PROVIDED PASSAGE
——
1836 portrait of Pushkin by Pyotr Sokolov / public domain

This evening’s train of thought, triggered by recent events in that part of the world with hot women, ugly men, and nukes, naturally ended with a bottle of vodka. Let me explain.

In 1472, Ivan III, Grand Duke of Muscovy, completed the expansion of what was once a medieval principality into what would become the tsardom of Russia under Ivan the Terrible in 1547.

(Isn’t it fascinating how we can roll out phrases without being aware of the etymology that drives the conversation? Let’s pick that sentence apart, shall we?)

The word “tsar” in itself is derived from the Latin word “Cæsar” dating back to Gaius Julius Cæsar, born 100 BC, died 44 BC.

“Muscovy” dates back to obsolete French “Muscovie” which was derived from Latin “Muscovia” and led to modern Russian “Moskva” which gives us the English “Moscow”.

The abbreviation “BC” itself refers to “Before Christ” used to indicate a time before Christianity. Nowadays, in the name of not wanting to offend people of other religions, academics use “BCE” standing for “Before Common Era”.

Anyway, back to our story.

The tsars prospered (as conquerors usually do) and a generation or so later in 1672 was born Peter I, who became Tsar at the tender age of 10 in 1682.
——
SOURCE EXCERPT
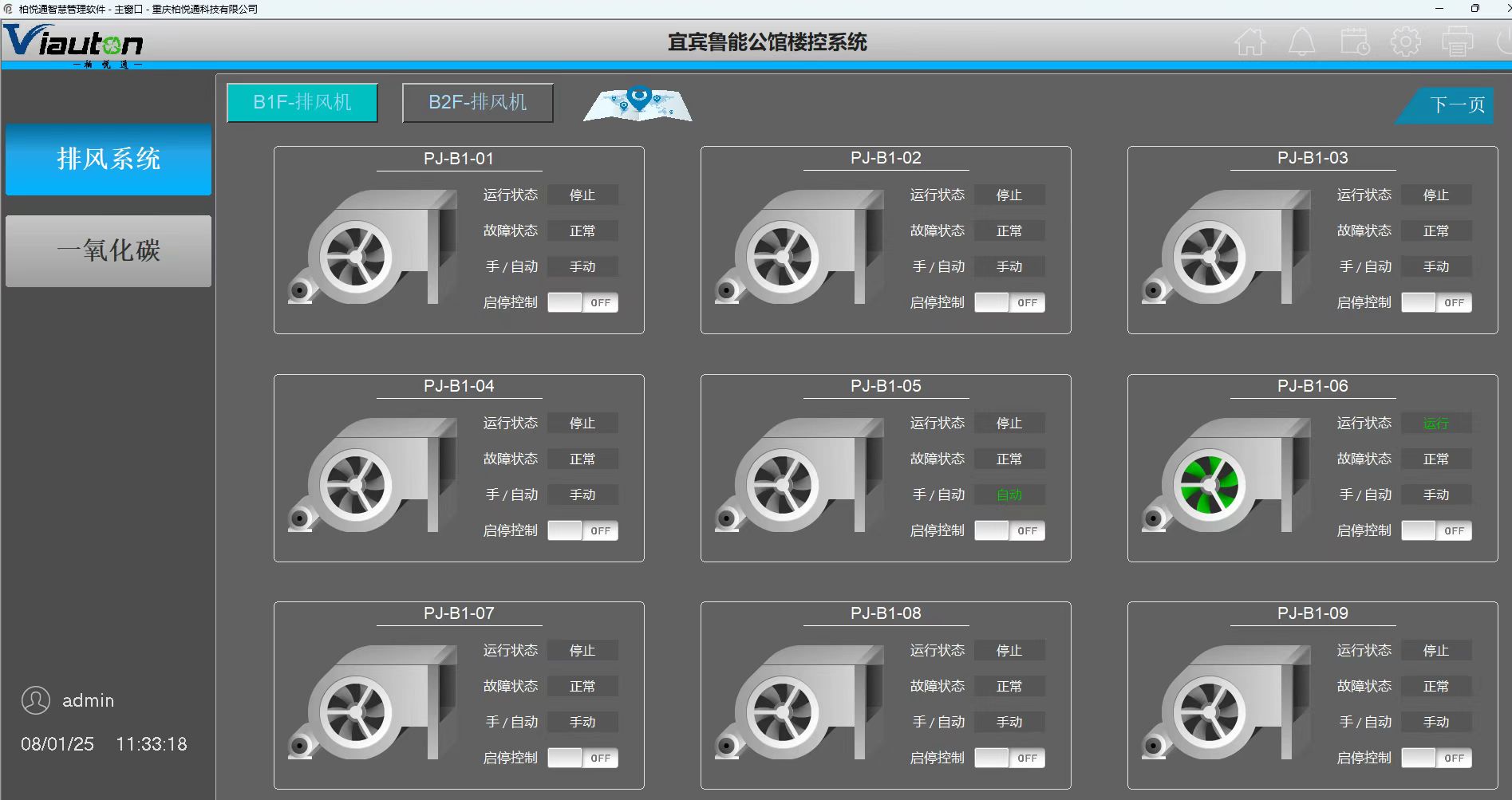Click the home icon in header
This screenshot has width=1512, height=800.
(x=1250, y=41)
——
GIVEN REQUEST A
Summarize the text on the Russian tsars in two sentences.
GIVEN REQUEST B
Answer each of these from the text on the Russian tsars, marking your answers (i), (ii), and (iii):
(i) In what year did Ivan III complete the expansion of Muscovy?
(ii) What does "BCE" stand for?
(iii) At what age did Peter I become Tsar?
GIVEN REQUEST C
Carry the text on the Russian tsars forward from its last sentence.
The data has no connection to the text on the Russian tsars.

EXERCISE ANSWER A
In 1472, Ivan III, Grand Duke of Muscovy, completed the expansion of a medieval principality into what would become the tsardom of Russia under Ivan the Terrible in 1547. Along the way, the author traces "tsar" to the Latin "Cæsar," "Moscow" back through "Muscovy," and explains "BC" and its replacement "BCE," then notes that Peter I, born in 1672, became Tsar at age 10 in 1682.

EXERCISE ANSWER B
(i) 1472
(ii) Before Common Era
(iii) 10

EXERCISE ANSWER C
Peter advanced the technology of his armed forces before embarking on the Great Northern War in 1700. This war lasted 21 years during which time he exapnded his territory into the Baltic. During this time, in 1703, he established a new capital as his seat of power named after him — St Petersburg. By the end of war, Russia was a major European power. That’s where he got the name, “Peter the Great”. He died in 1725.

That was the world Peter left behind into which was born Aleksandr Sergeevich Pushkin, in 1799.

Pushikin was a poet, a novelist, and a playwright which is what makes it so damn difficult to pigeonhole his work. In 1820, when the French Huguenots were pitching up on our shores in South Africa, he wrote a romantic narrative poem, Ruslan and Ludmilla. In 1831, he wrote Boris Godunov, a historical drama. His novel Eugene Onegin was serialised between 1825 and 1833.

Pushkin died in 1837 after he was fatally wounded in a duel with his wife's alleged lover (who happened to be his wife’s sister's husband.)

I could tell you lots more about him. His Wikipedia entry says “He is considered by many to be the greatest Russian poet and the founder of modern Russian literature.” I can’t speak to that because I haven’t read enough Russian literature.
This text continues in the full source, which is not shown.